GM loses chief AI officer after 8 months in role created for him – Detroit Free Press
Barak Turovsky, General Motors’ first ever chief artificial intelligence officer, has left the company, according to a post on LinkedIn, the second major departure of a Silicon Valley alum from the automaker in recent weeks.
The Detroit automaker had hired Turosvsky for a newly created role. GM said on March 3 that he came with 25 years of artificial intelligence experience, most recently serving as vice president of AI at Cisco.
“Friends, I just wanted to share that as of today I am no longer with GM. Physical AI is just as exciting as LLMs (large language models) and it was a genuine pleasure to work again with brilliant folks like John Anderson, Davey Weissberg, John Richardson, and many others,” Turovsky’s LinkedIn post read. “I will be taking a little sabbatical to work on some exciting new ideas. I look forward to catching up with everyone during the upcoming holiday season and stay tuned!”
Physical AI refers to a system that allows autonomous technologies like cameras, robots or self-driving cars to make decisions in a three-dimensional space.
GM confirmed Nov. 22 that Turovsky elected to depart and that his team will now report to manufacturing engineering.
“We are strategically integrating AI capabilities directly into our business and product organizations, enabling faster innovation and more targeted solutions,” GM spokesperson Chaiti Sen said in an emailed statement.
Turovsky worked out of GM’s Mountain View Technical Center in California, which opened last year. He also previously held leadership roles at Google as head of product for languages artificial intelligence.
“In this newly created role, he will take GM’s AI roadmap to the next level, setting the vision and strategy for AI at GM and how it impacts everything from (autonomous vehicle technology) to enterprise logistics to manufacturing,” GM said in a statement at the time of his hiring.

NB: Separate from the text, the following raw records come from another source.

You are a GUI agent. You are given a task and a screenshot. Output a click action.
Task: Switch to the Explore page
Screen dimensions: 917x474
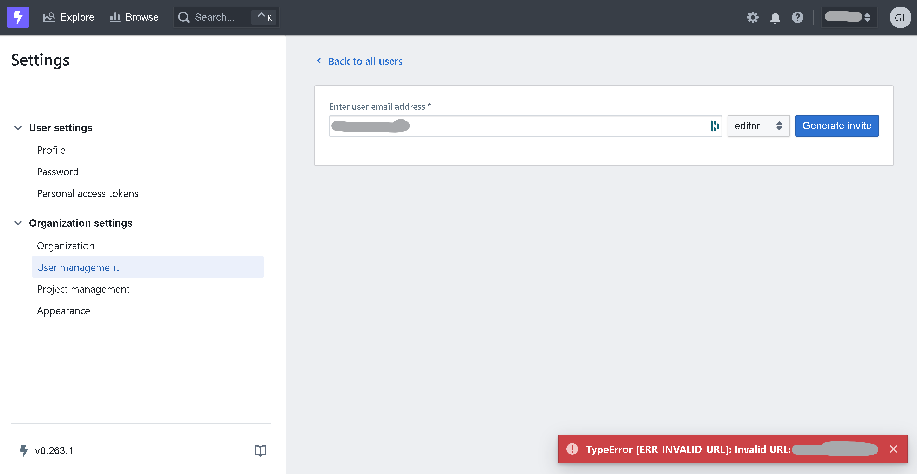click(69, 17)
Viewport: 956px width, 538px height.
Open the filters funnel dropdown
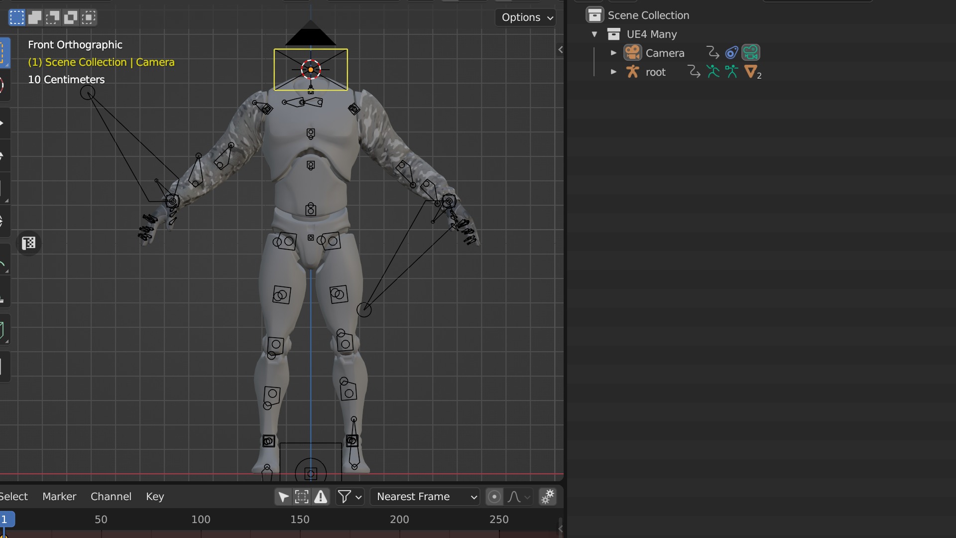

Turovsky reported directly to Dave Richardson, GM’s senior vice president of software and services engineering, who departed the company on Oct. 31 ― one week after appearing onstage at a media event in New York to outline the company’s software-defined strategies. The former Apple exec started at the company in 2023 to overhaul its software department. He, too, was based in California.
Both departures come as GM’s software is poised to be a major profit driver for GM. The company expects it to generate as much as $25 billion in revenue by 2030.
At the New York event on Oct. 22, GM executives said the company was on the cusp of eyes-free driving and a unified software platform for its vehicles, two long-awaited initiatives the automaker poured billions of dollars into achieving, making significant advancements thanks to progress in artificial intelligence.
“We’re changing the structure of the Software and Services Engineering team to accelerate how we develop and deliver technology experiences to our customers and the company,” GM spokesman Kevin Kelly shared in a statement at the time of Richardson’s departure. “David Richardson has elected to step down from his role at GM, and we thank him for his contributions.”
GM’s Chief Product Officer Sterling Anderson oversees the majority of GM’s software and services engineering team to better align with product development, GM said on Oct. 31.
Some of the operations previously under Richardson’s purview — cybersecurity, IT and data engineering — will temporarily report to CEO Mary Barra.